Monday, March 8, 2010

Rabosky 2010

Rabosky, D.L. 2010.  Extinction rates should not be estimated from molecular phylogenies.  Evolution.  Early View Date: January 2010.

Hmm weird.  If a paper is accepted in the journal Evolution, it goes through an early viewing thing where you can download the pdf but it is not actually printed in the journal yet, so it doesn't get a volume/issue number yet.

First off, I should state that I enjoyed this paper, mainly because it confirms (using fancy-math) the obvious: that you can't infer extinction rates using phylogenies without fossils.

True, the shape of a tree can be influenced by both the net rate of lineage diversification through time as well as the ratio of the extinction rate to the speciation rate; however, this does not give us license to use living species to provide information on the historical extinction rates.  I mean, if an organism goes extinct without a trace, you really can't know for certain that it existed, right?

One thing that confused me was in the abstract when he states, "molecular phylogenies contain information about the tempo and mode of species diversification through time".  What does he mean by the 'mode'?

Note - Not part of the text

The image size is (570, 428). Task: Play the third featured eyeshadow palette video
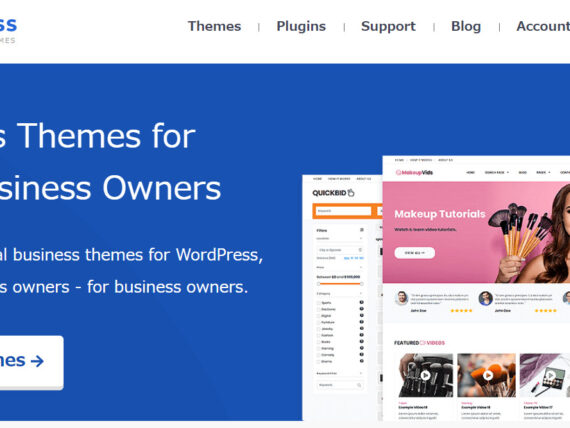pos(550,375)
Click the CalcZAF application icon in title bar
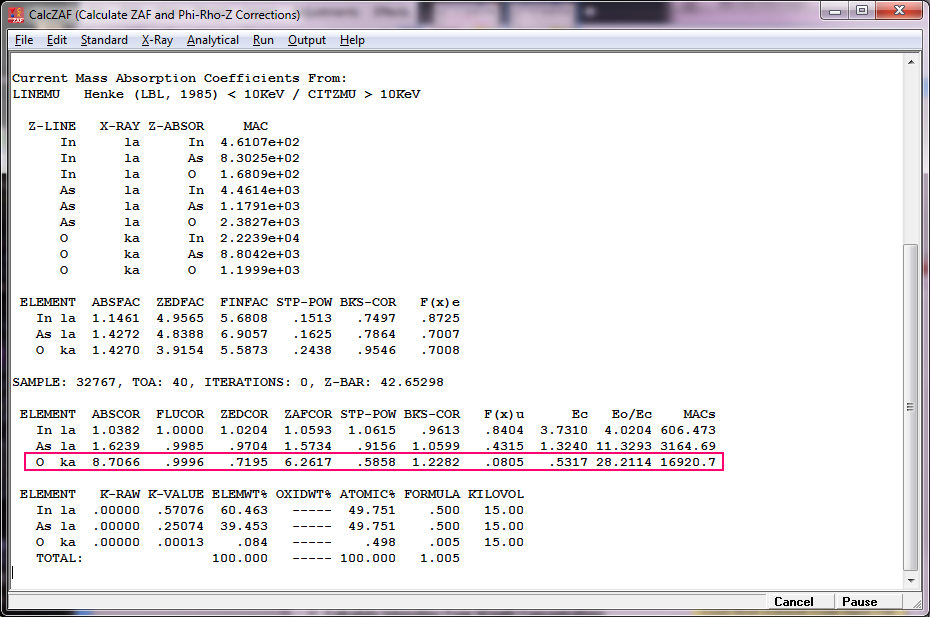Image resolution: width=930 pixels, height=617 pixels. [x=16, y=15]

In the article, the author shows that when rates vary across the branches of a phylogenetic tree or among clades (as they usually do), estimators that assume rate-constancy among lineages perform poorly (as they should!).  To do this, he first took a number of diversification rates from a set of clades with known extinction rates (an avian families dataset).  He then simulated clade diversity under those rates, and finally estimated the extinction rate for each set of clades.

It is clear from the author's results that among-lineage variation in diversification rates results in messed-up or directionally biased estimates of extinction rate.  He strongly urges that fossils should be used in conjunction with molecular phylogenetic studies to generate a richer perspective on the dynamics of speciation and extinction.  Agreed.